• _What the task requires_:
Tally the lines in the data below where the word "option" appears, and give the tally alone.

____

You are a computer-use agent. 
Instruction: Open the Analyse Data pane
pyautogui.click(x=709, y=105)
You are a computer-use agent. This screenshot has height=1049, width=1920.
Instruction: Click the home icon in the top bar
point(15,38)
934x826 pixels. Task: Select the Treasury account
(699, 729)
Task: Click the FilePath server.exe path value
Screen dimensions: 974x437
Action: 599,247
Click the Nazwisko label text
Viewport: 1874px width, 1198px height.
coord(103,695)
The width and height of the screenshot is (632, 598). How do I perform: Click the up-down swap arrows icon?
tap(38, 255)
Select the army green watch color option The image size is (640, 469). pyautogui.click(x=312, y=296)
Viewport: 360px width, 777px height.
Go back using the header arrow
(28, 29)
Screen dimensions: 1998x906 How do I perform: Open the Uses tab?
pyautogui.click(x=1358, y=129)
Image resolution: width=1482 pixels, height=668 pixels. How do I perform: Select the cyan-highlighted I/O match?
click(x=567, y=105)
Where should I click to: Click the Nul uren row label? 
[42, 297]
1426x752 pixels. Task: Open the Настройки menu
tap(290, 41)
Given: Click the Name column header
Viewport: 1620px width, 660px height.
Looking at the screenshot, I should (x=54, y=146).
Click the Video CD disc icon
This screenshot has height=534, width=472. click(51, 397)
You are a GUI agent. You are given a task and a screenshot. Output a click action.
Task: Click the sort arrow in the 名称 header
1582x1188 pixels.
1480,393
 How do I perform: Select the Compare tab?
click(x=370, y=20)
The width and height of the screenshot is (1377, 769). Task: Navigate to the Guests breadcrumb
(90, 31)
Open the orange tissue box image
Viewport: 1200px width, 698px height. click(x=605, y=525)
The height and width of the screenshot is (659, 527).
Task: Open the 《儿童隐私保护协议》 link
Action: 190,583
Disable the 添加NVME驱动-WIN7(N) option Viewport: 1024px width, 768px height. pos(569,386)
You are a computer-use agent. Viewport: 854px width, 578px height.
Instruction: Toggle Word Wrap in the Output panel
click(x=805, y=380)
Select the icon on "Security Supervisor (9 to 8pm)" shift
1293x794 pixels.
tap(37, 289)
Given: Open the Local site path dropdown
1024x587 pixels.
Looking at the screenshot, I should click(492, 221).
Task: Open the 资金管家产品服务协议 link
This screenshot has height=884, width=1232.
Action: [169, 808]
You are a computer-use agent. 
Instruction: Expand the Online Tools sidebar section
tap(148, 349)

____

• _Completed task_:
2